* **Brief**: Write the next part of the passage below on forced labor in the special settlements, starting after its final sentence and setting the listing aside.

* **Document section**:

****

Everyone worked, from children to the elderly. “Rules regulating the labor of children, minors, women, the elderly, and the nonablebodied were routinely violated. According to directives from August 1931, minors under 16 were not to be employed in industry; exceptions were allowed only with a doctor’s certificate and then only if the minor was over 14. Fourteen- to 16-year-olds were to have a four-hour work day, and 16- to 18-year-olds a six-hour day. In agriculture, children under 12 were not supposed to work at all. In fact, as a report on special settlers in Kazakhstan noted, children’s labor was used ‘almost everywhere...equally with adults and without time limitations.’ Iagoda complained that the same norms for healthy men were applied to minors, pregnant women, and the nonablebodied. A report on the Urals also noted that norms were not differentiated by gender or age.” (p. 99) In fact, mortality rates were the highest of all for the children of the special settlements.

****

* **Data segment**:

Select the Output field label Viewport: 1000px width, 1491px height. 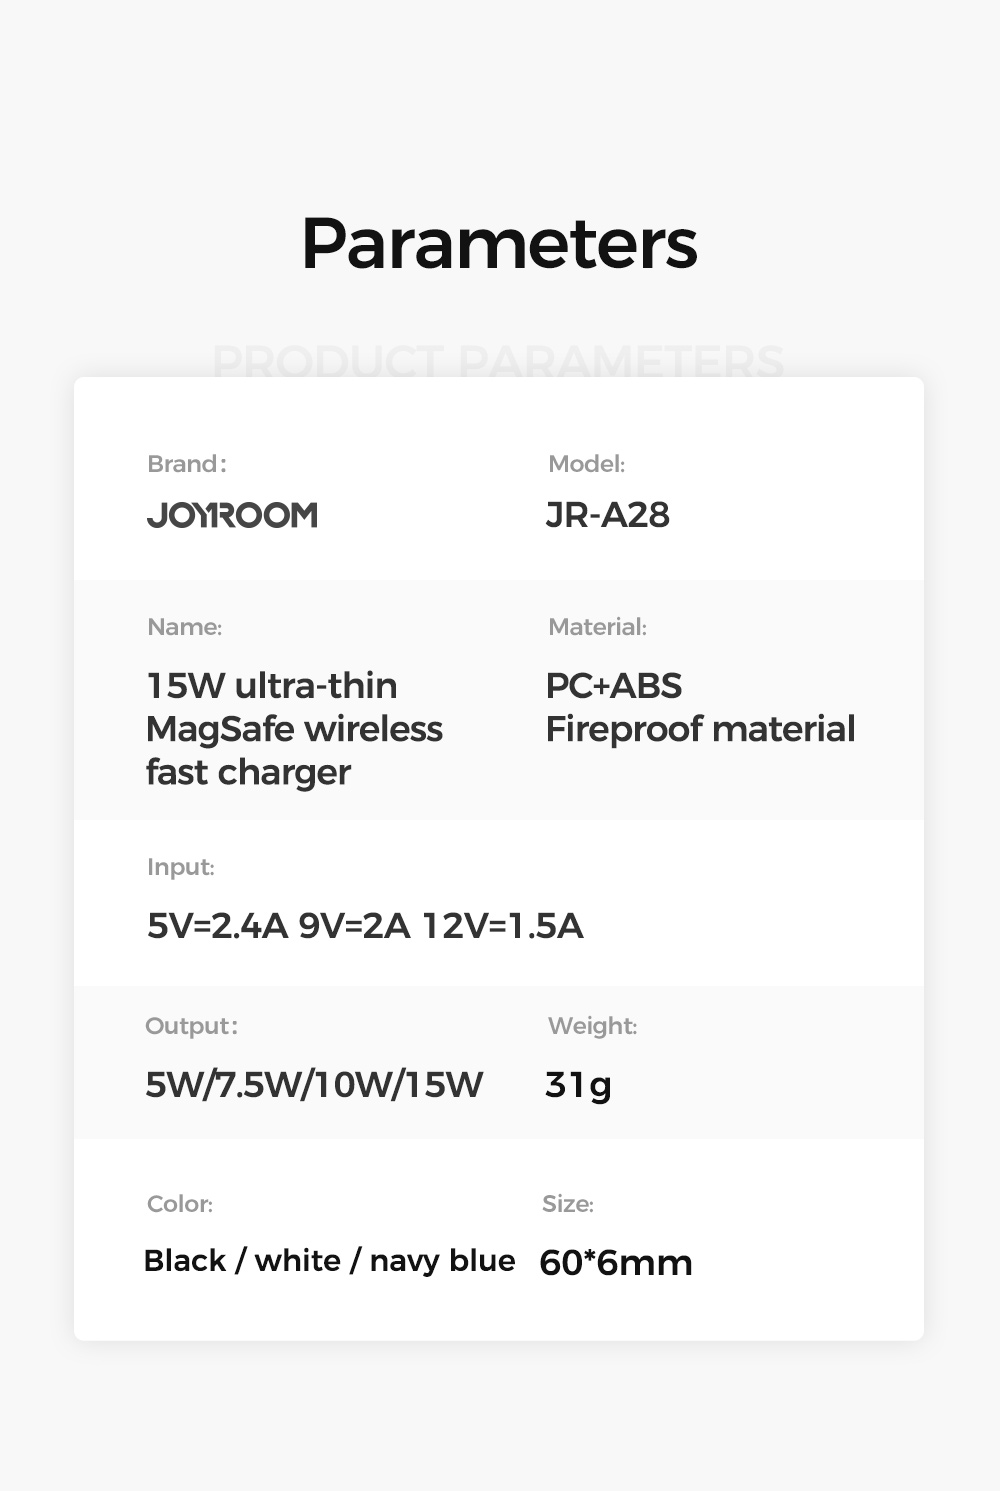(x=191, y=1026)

****

* **Right answer**:
Many Communist officials wrote in their secret reports that conditions in the special settlements were worse than in the concentration camps of the Gulag. These conditions are partly reflected in the work regimen. “Special settlers often worked without a day off. When bosses in the Northern Territory were forced to grant their workers a day off, they held back their rations for the day. Many special settlers went for long periods of time receiving no pay whatsoever. As was the case throughout Soviet industry during the First Five-Year plan, there were often long delays in paying workers. In the case of some special settlers, these delays could extend for up to two years. And industrial officials frequently refused to pay special settlers anything while they were building their settlements. By September 1931, over one million rubles in back pay was owed to special settlers in the Northern Territory. When they were paid, their salaries were generally pitifully small because they were based on the fulfillment of impossible norms. In the Far East, for example, daily wages of special settlers rarely exceeded one ruble 20 kopeks, a small fraction of the average working salary....” (p. 99)

So does p. 99 of The Unknown Gulag reflect the overall quality of the book? Although an author cannot be the judge of the “quality” of her own book, I do think p. 99 captures the essence of the story I am trying to tell, a story which must now count among the twentieth century’s most horrific instances of mass repression.